A Request for Change document is not created when the system user requires a bug to be fixed in the software or if some change is required to satisfy the system’s acceptance criteria. The CR document is created when some aspect of the system is working well as expected, but needs to be altered to suit a new business requirement. This distinction is important because the funding for bug fixes is borne by the organization that develops the software, where as the funding for a change request is often provided by the organization (client) that requests the change. A Change Request could be a request for new functionality or an enhancement to existing functionality.

Details to be captured on a Change Request document

  • Name of the project
  • Change Request title
  • Change Request initiated by
  • Document prepared by
  • Document reviewed by
  • Document Approved by
  • Section for version control (This is required because the CR document may itself undergo several revisions before approval.)
  • Date of submission
  • Date of approval
  • To be implemented by
  • Responsibility
  • Change Request ID (for tracking)
  • List of reference documents / urls
  • Reason for requesting the change
  • Priority (Low / Medium / High)
  • Definition of the change required
  • Scope of work
  • Impact of the change (For example, a disruption of service while the change is being implemented)
  • Configuration Items (infrastructure components) affected by the change
  • Alternatives (if any)
  • Potential risks associated with the change, risk management strategy and roll-back options
  • Verification and acceptance criteria for the change
  • Expected completion date
  • Estimated effort and cost
  • Section to record approval or rejection and sign off
  • Status (Initiated / In-progress / Completed)

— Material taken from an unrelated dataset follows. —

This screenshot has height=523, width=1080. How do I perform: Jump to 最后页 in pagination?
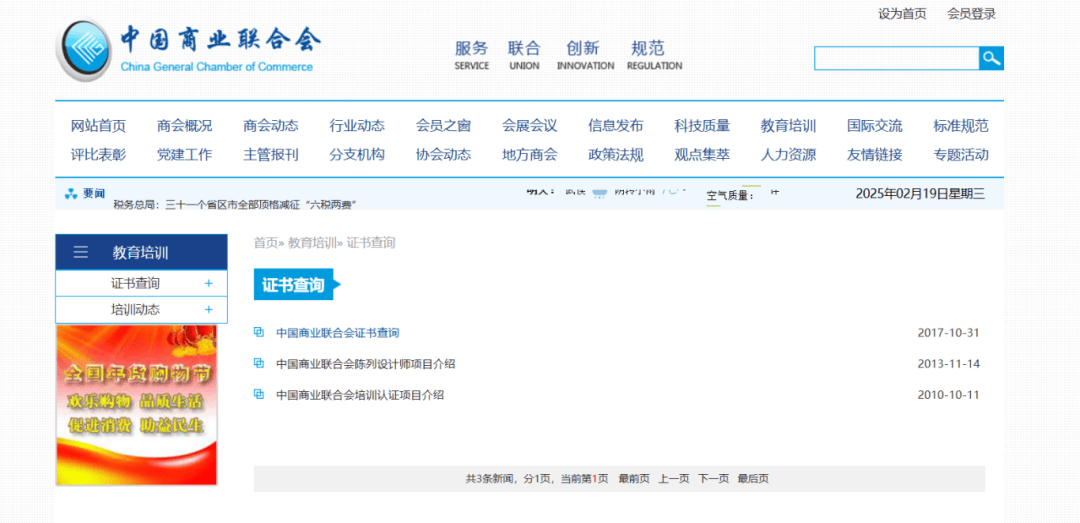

A Change Request document must be approved and signed off by the requestor and implementer. If, for any reason, the request for change is rejected by the organization that was expected to implement the change, the reason for rejection is recorded on the Change Request document. Rejection is also signed off by both parties.

A Change Request document aligns the expectations of the requestor and deliverer with regards to budget and timeline. Change is inevitable and the Change Request document is a starting point to manage and control change.